* [WORK REQUEST]: Read the lines below and count those that have the word "Focus". Respond with the number only.
(DATA SUPPLIED begins)
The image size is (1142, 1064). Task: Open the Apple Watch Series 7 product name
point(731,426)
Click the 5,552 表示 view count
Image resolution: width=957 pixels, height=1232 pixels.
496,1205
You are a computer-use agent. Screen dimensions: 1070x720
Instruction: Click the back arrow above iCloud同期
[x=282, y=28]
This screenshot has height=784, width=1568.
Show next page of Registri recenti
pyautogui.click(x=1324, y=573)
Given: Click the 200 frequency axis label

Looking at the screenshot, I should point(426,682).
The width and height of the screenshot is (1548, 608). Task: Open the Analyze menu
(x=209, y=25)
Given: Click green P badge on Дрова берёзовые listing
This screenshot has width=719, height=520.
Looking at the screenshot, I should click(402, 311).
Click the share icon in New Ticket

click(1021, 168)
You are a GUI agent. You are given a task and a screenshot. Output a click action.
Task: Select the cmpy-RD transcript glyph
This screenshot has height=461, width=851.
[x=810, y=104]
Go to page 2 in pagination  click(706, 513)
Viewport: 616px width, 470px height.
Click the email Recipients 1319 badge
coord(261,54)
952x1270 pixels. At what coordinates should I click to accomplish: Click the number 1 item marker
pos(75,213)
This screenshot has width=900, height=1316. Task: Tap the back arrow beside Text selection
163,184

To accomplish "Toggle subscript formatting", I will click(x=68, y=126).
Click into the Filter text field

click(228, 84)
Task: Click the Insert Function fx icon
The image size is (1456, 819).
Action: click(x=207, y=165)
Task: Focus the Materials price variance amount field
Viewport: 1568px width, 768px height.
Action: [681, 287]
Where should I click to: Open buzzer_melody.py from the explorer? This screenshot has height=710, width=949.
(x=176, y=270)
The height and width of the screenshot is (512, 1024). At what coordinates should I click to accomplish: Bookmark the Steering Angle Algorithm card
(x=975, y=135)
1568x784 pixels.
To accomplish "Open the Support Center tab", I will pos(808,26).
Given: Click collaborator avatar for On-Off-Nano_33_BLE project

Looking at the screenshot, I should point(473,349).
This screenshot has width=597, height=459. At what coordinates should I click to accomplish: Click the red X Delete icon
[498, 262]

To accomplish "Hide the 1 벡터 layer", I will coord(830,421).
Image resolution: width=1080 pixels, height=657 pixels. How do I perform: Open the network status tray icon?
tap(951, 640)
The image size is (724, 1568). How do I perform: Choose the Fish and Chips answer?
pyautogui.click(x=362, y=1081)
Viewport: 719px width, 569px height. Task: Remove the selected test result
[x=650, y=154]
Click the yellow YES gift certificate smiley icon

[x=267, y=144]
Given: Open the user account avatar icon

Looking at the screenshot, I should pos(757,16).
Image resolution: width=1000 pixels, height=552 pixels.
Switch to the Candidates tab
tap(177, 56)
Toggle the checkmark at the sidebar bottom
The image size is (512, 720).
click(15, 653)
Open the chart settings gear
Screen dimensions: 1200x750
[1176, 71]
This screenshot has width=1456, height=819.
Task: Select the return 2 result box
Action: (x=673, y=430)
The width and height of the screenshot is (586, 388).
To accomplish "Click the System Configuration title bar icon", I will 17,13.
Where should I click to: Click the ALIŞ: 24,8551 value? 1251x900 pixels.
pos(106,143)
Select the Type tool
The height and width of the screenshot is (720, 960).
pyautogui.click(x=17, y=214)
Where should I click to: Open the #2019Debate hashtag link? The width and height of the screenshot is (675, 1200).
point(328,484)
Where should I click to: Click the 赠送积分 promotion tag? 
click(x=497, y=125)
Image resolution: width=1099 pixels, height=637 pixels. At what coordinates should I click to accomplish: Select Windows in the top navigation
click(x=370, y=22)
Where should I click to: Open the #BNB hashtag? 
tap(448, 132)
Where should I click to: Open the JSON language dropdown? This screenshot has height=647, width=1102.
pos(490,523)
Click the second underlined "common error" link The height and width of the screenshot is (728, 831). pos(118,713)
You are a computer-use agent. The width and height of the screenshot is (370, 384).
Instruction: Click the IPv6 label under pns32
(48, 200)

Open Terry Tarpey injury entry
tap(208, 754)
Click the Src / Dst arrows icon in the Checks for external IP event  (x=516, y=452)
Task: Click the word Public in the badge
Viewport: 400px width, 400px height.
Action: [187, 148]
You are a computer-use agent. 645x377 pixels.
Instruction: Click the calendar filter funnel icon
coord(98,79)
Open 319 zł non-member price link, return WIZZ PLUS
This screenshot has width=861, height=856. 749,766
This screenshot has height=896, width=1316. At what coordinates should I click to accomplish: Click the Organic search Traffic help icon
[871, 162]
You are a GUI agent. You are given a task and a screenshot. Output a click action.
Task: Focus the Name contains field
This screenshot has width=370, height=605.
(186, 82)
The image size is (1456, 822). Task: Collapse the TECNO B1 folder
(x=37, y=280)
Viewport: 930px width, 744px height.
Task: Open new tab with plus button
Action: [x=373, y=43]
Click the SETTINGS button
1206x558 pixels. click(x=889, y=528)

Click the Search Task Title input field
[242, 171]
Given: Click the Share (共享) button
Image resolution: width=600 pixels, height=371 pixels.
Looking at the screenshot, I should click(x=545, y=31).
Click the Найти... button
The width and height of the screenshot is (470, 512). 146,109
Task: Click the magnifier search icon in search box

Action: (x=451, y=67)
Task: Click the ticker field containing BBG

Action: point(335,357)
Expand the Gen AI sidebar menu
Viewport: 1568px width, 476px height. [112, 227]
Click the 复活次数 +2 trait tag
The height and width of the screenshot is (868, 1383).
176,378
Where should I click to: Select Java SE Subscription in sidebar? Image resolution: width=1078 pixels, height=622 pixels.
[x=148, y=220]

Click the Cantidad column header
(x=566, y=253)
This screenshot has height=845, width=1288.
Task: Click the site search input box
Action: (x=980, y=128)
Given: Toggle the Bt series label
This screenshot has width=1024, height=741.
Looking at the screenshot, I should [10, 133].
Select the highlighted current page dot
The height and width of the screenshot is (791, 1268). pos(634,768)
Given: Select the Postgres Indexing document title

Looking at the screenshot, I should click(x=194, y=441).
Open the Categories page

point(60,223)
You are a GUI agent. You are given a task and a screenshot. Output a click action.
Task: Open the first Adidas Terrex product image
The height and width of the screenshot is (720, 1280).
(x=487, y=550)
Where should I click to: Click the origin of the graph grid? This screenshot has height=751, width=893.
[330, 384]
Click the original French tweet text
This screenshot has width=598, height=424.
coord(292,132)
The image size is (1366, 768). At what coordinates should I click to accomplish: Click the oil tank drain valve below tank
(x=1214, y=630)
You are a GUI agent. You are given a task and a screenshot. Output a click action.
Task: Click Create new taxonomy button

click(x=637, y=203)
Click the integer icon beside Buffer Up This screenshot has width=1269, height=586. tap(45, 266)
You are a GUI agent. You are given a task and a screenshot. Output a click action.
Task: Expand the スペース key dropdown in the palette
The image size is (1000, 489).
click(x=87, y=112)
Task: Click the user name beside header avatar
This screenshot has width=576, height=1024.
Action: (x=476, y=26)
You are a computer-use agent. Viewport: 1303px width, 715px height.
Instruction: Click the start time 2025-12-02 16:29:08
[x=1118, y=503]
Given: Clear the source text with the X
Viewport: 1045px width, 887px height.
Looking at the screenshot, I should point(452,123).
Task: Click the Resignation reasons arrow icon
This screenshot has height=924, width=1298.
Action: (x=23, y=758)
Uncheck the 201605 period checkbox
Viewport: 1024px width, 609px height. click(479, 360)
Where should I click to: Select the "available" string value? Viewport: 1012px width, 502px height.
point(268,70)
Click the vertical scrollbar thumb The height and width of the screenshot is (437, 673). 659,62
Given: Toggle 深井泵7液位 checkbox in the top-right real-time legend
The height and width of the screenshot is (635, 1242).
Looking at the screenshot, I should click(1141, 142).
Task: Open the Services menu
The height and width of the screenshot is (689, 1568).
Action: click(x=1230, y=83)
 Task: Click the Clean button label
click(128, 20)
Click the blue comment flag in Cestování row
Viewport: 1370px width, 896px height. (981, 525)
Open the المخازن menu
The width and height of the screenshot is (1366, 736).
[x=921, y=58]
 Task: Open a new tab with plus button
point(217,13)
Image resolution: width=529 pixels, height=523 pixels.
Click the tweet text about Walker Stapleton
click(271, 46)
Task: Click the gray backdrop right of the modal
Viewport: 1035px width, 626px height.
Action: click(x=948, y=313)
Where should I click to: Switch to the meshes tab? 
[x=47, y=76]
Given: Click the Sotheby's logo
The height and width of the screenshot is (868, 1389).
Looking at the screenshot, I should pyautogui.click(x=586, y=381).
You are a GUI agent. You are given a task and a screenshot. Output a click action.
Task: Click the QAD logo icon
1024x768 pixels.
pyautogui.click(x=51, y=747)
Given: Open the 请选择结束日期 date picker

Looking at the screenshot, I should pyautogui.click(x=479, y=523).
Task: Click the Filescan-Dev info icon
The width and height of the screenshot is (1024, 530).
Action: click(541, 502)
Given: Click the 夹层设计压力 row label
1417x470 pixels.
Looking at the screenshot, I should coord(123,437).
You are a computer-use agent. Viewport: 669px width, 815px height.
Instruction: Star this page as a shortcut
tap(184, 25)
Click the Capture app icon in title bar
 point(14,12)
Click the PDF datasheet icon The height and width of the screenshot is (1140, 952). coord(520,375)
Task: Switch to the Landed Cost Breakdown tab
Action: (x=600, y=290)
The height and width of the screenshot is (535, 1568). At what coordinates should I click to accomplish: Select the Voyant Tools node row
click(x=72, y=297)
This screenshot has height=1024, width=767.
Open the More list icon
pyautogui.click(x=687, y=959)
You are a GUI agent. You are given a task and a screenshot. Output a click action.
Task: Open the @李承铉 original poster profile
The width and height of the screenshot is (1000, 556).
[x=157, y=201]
(DATA SUPPLIED ends)
* [SOLUTION FOR THIS EXERCISE]: 2